The energy sector in Japan has a rather atypical history because it has one of the two biggest nuclear disasters of the decade, the Fukushima nuclear accident occurring in 2011 (Chernobyl (1986) being the second). This accident of course had consequences on a national scale and we will see what they are. We therefore suggest that during this article you learn a little about economics, history and geography without forgetting some practical knowledge about power outlets in Japan to be sure of being able to recharge your digital devices if you have planning to go there!
The Fukushima nuclear accident (March 11, 2011).
March 11, 2011, tragedy occurs. Following a magnitude 9 earthquake (the largest ever recorded in Japan to date) on the east coast 130 km off the city of Sendai, a tsunami was generated and knocked out the cooling service of the Fukushima nuclear power plant. This then resulted in the melting of the cores of reactors number 1, 2 and 3 as well as the overheating of the spent fuel pool of reactor 4.
The consequences of the tragedy.
On a human level, around 2,000 Japanese died that day following the disaster. Fortunately, no deaths will subsequently occur as a result of radioactive waste released into nature.
In terms of energy and the economy, this disaster had repercussions on a global scale and inevitably, even more serious on a national scale. A drop in the energy self-sufficiency rate of more than 20% was noted in Japan, which is simply enormous for a country like that of the Rising Sun. As Japan is already very dependent on fossil energy imports from the rest of the world, it will now be even more so and will have to make do (source: Ministry of the Economy, Finance and Recovery ) .

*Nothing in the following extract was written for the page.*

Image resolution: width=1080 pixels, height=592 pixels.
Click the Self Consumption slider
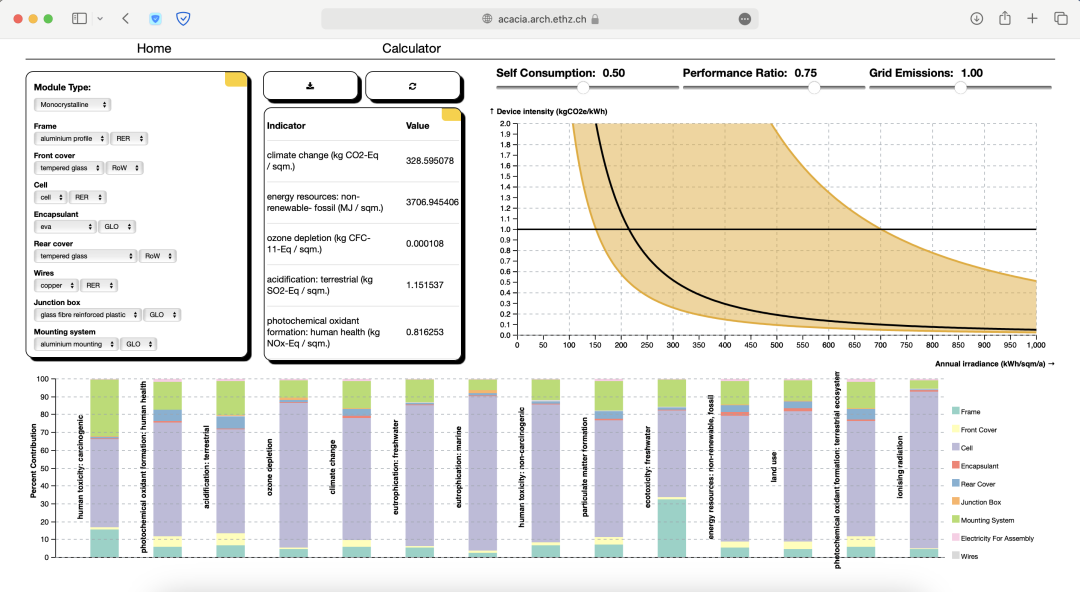point(582,87)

Energy in 2021 and beyond in Japan.
Today, Japan wishes to make up for its lack of energy self-sufficiency and reduce its imports (particularly fossil fuels such as coal or oil) from abroad to be able, as much as possible, to meet its needs on its own. energy of his country.
This is why Japan is relying heavily on renewable energies and is doing everything possible to lower electricity costs, which are still very high today compared to the world average.
Power outlets in Japan and their differences from the rest of the world.
image source: Living in Tokyo
After having taken a tour of the Fukushima incident from the origin of the disaster to its consequences and the measures put in place by the government to resolve the situation, we would like to finish this short article on power outlets which are in Japan.
Just like England, Japan does not have the power outlets in its homes that we know in France and you will therefore need to bring a special adapter to recharge your digital devices.
Although we are not a specialized electrician in Paris , we can tell you that in Japan the electrical currents are 100V, which is indeed different from what we have in Europe (230V) and from that which is in North America (120V). You will easily find them at main airports such as Narita for example for the modest sum of €3.00 or €4.00 generally.